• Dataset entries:
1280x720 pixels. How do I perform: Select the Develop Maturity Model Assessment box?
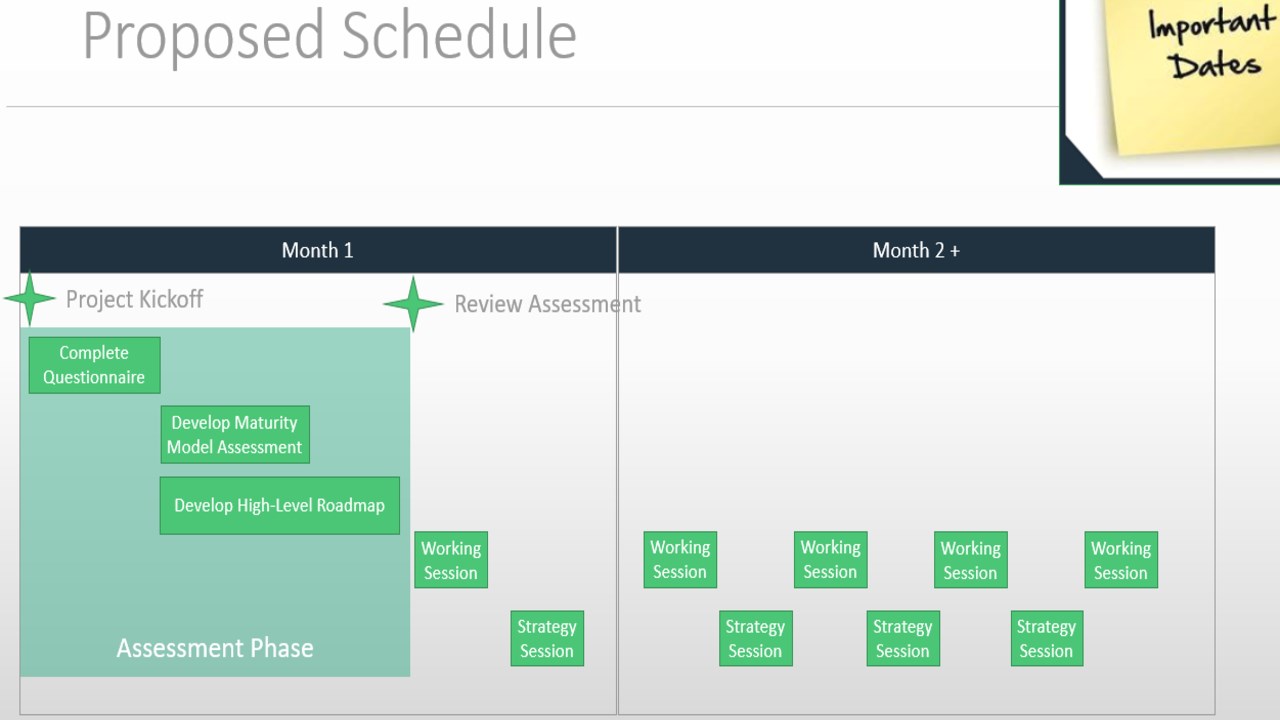click(235, 435)
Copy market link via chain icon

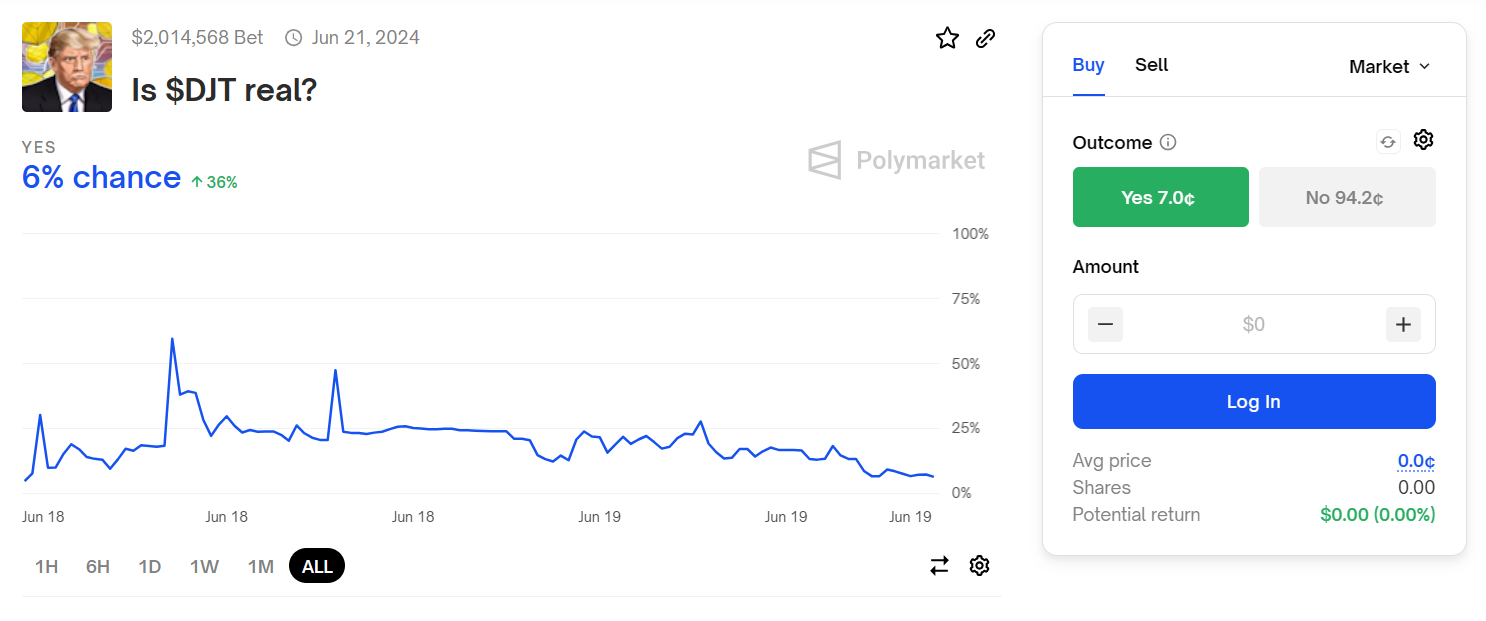click(985, 39)
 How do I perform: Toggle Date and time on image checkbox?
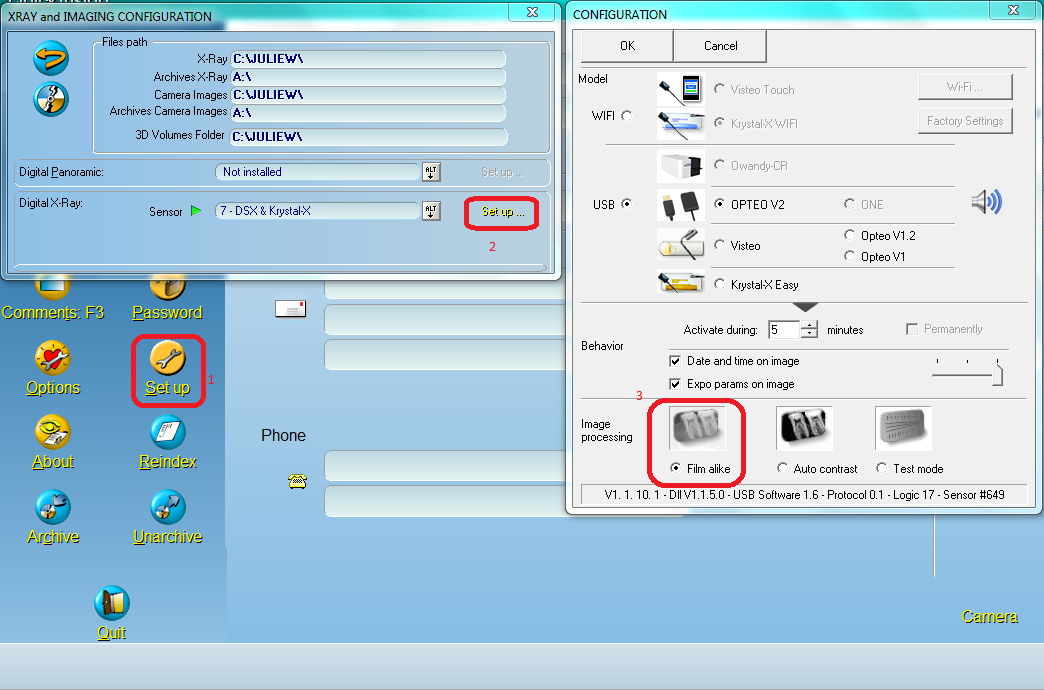[675, 361]
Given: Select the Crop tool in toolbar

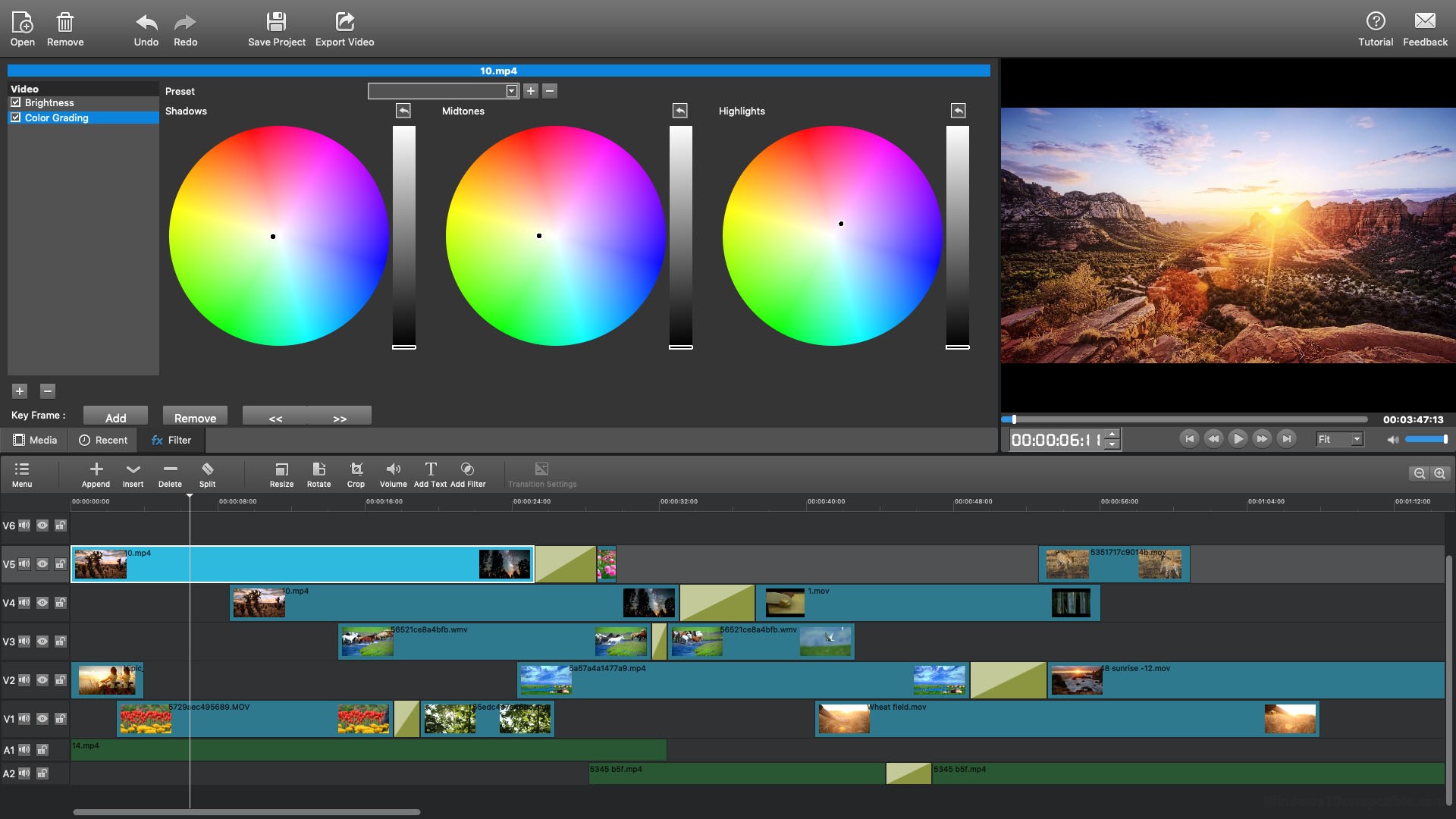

• ASSIGNMENT: When an image appears in the data, skip it and output the rest exactly.

• WORKED SOLUTION:
1280x720 pixels. How do I perform: Select the Develop Maturity Model Assessment box?
click(235, 435)
Copy market link via chain icon

click(985, 39)
 How do I perform: Toggle Date and time on image checkbox?
[675, 361]
Given: Select the Crop tool in toolbar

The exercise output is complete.